4. Find out the sample size In the dot plot, you can easily see how many times each category was measured. Not so in the bar graph. That's why it's usually listed somewhere what the sample size (called n) is for that experiment.

However, it can be misleading. For this study, I'd say n = 4-8, but you can see that only one group has only 4 dots: running. I really dislike running. Or maybe I don't! You can't really tell with that few measurements. There's one time that I really liked it, so maybe that's the true value and the other times I was just in a bad mood to start with. You won't know for sure unless you increase those numbers.

Spoiler alert: I actually hate running. And the data is completely fabricated.

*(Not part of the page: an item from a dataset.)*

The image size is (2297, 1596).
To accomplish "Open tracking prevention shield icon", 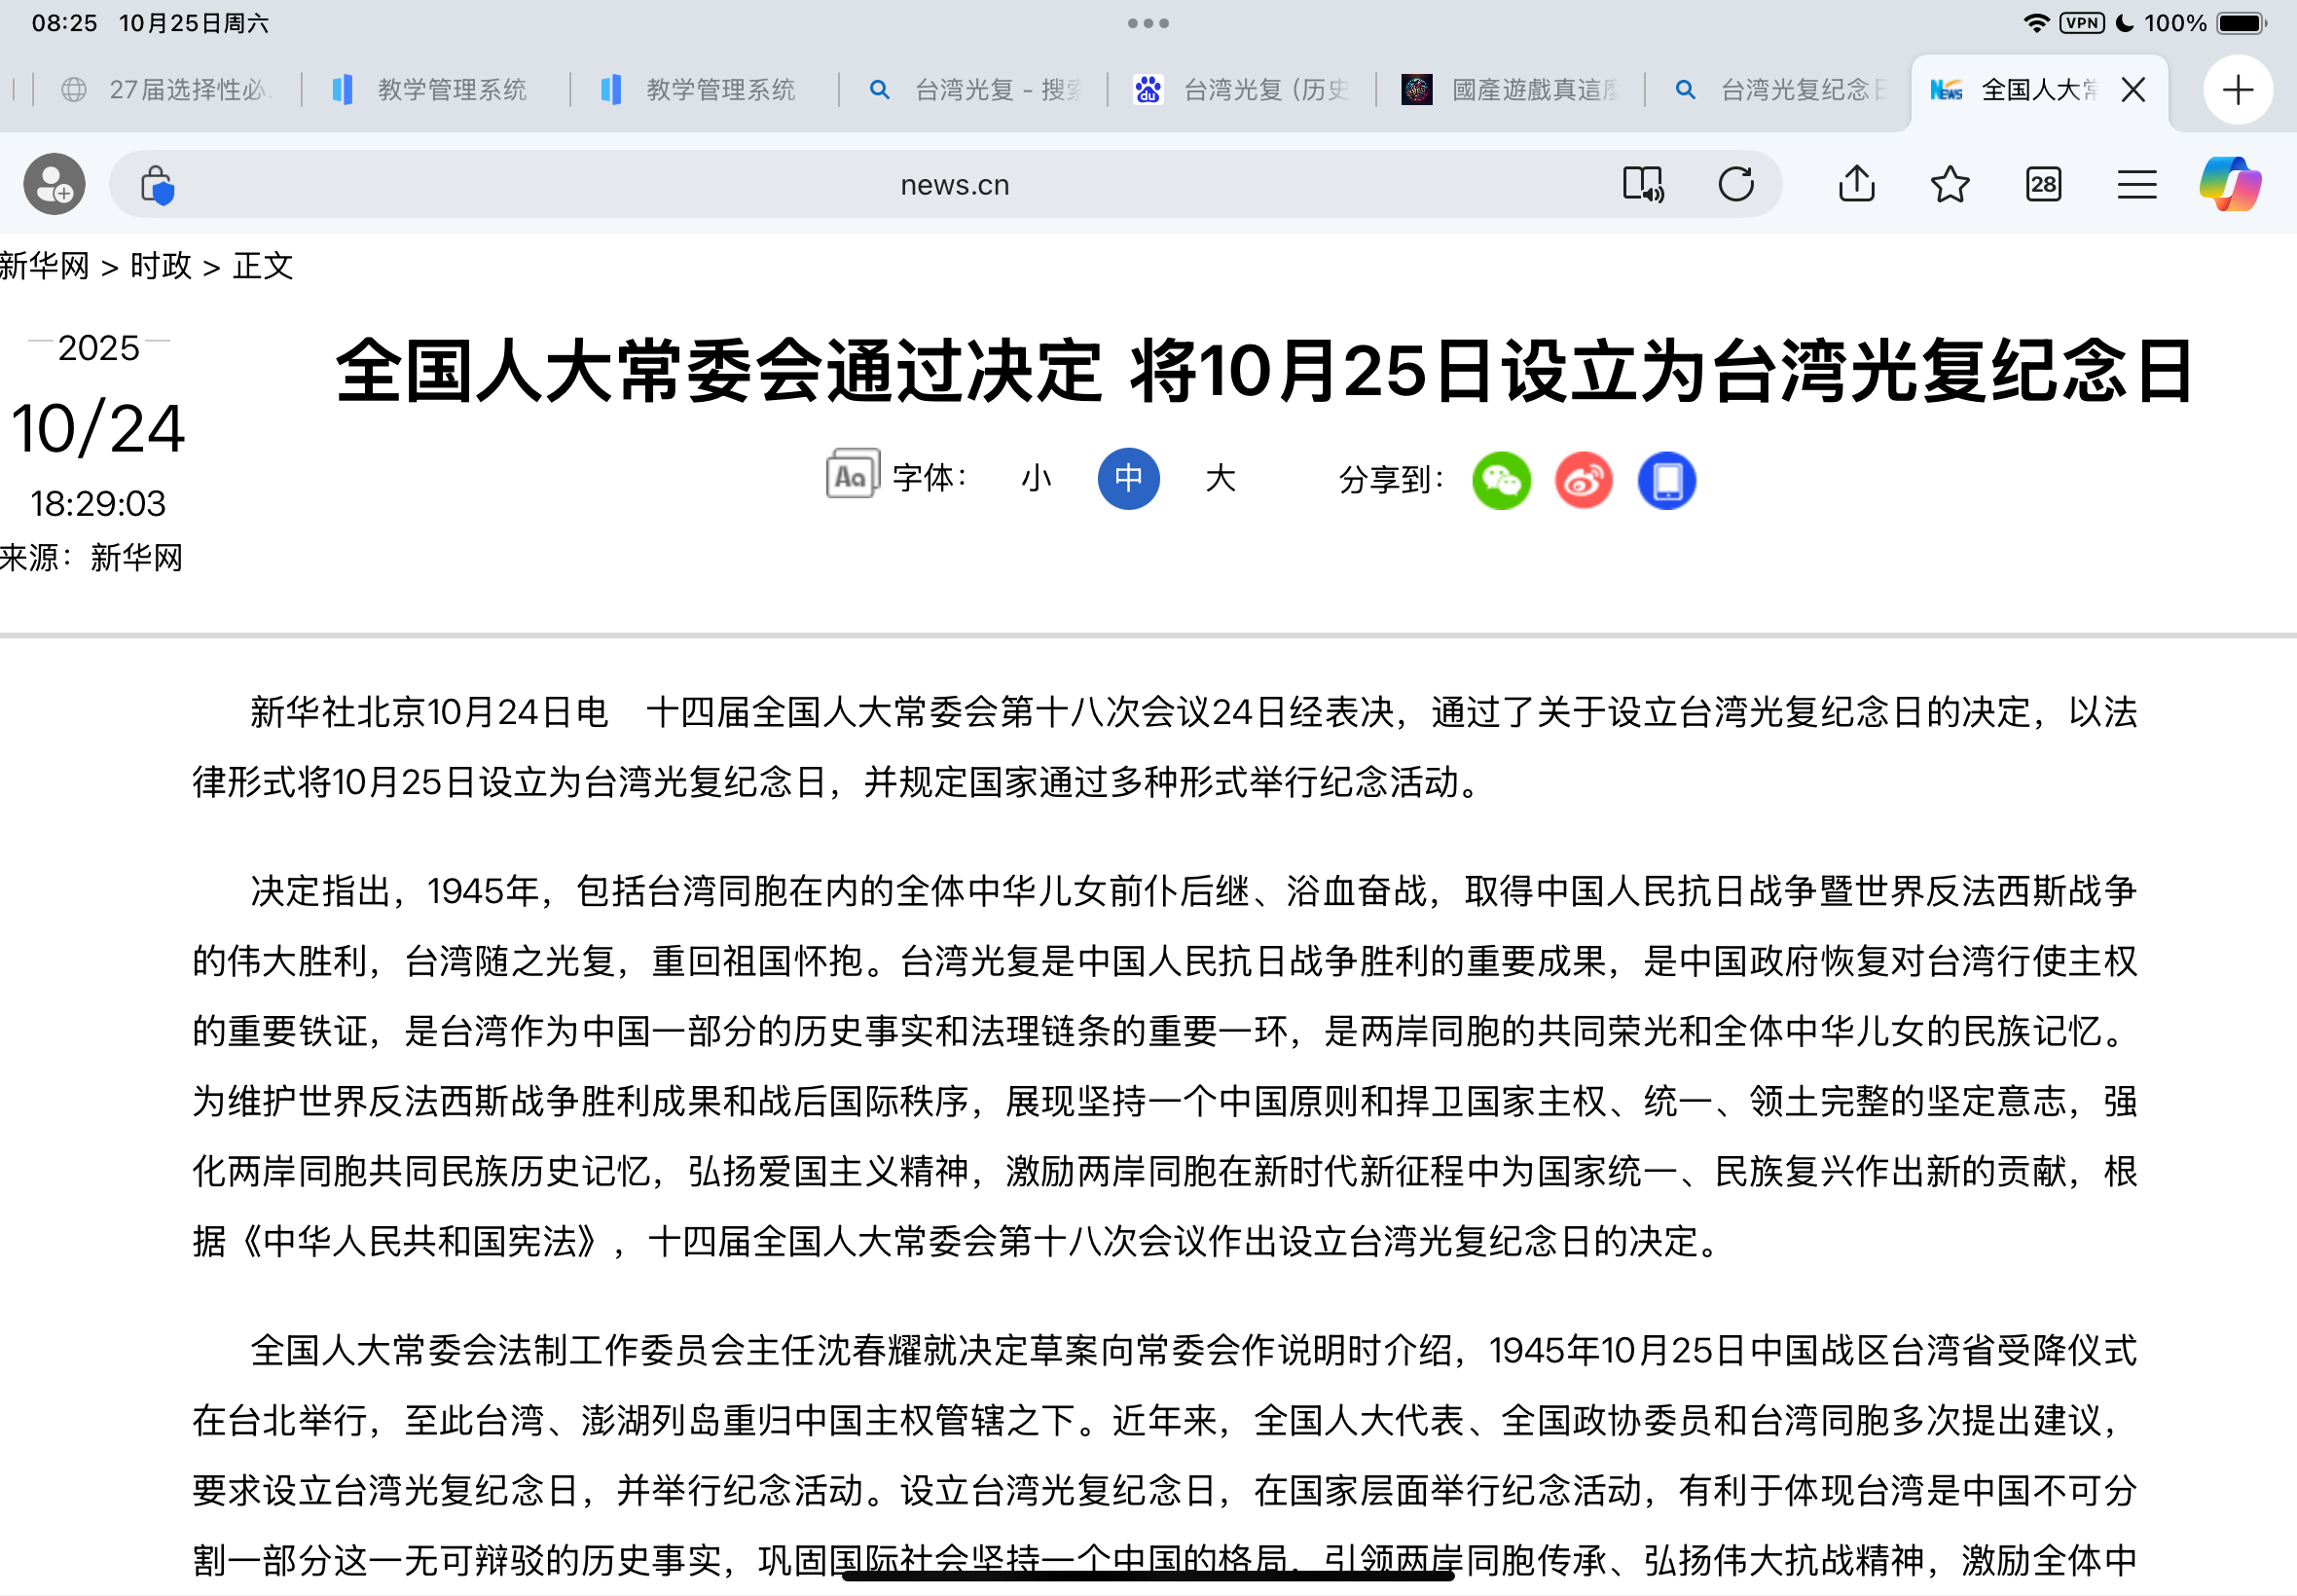I will (x=157, y=185).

5. Mathematicize the statistics Not a word. I'm just trying to make boring stats sound cool.

The last, very important step is to see if the differences you are actually significant. They could look different enough to be interesting, but not actually be statistically significant. Or they could be statistically significant, but not pass what my PhD supervisor called "the bloody obvious" test. If it's not bloody obvious that there's a difference, it's probably not physiologically relevant.

Most graphs try to keep it simple by only putting up the important comparison; here, that would be is it higher than the negative control (dentist). If so, that bar get a pretty little asterisk, as you can see in the first picture I posted.

The problem is that this method leaves out a lot of information. For example, does yoga make me less happy than ice cream? Another way of showing the data is messy, but complete and thus not biased in what the reader is being shown.

The lines connect the bars that have a statistically significant difference. Hard to interpret right? That's why I prefer the first way, with details in the text about what other differences were seen.

So there you have it. I love ice cream and yoga, hate running and the dentist, and have mixed feelings about TV. Everything you could have ever wanted to know about me. You are welcome.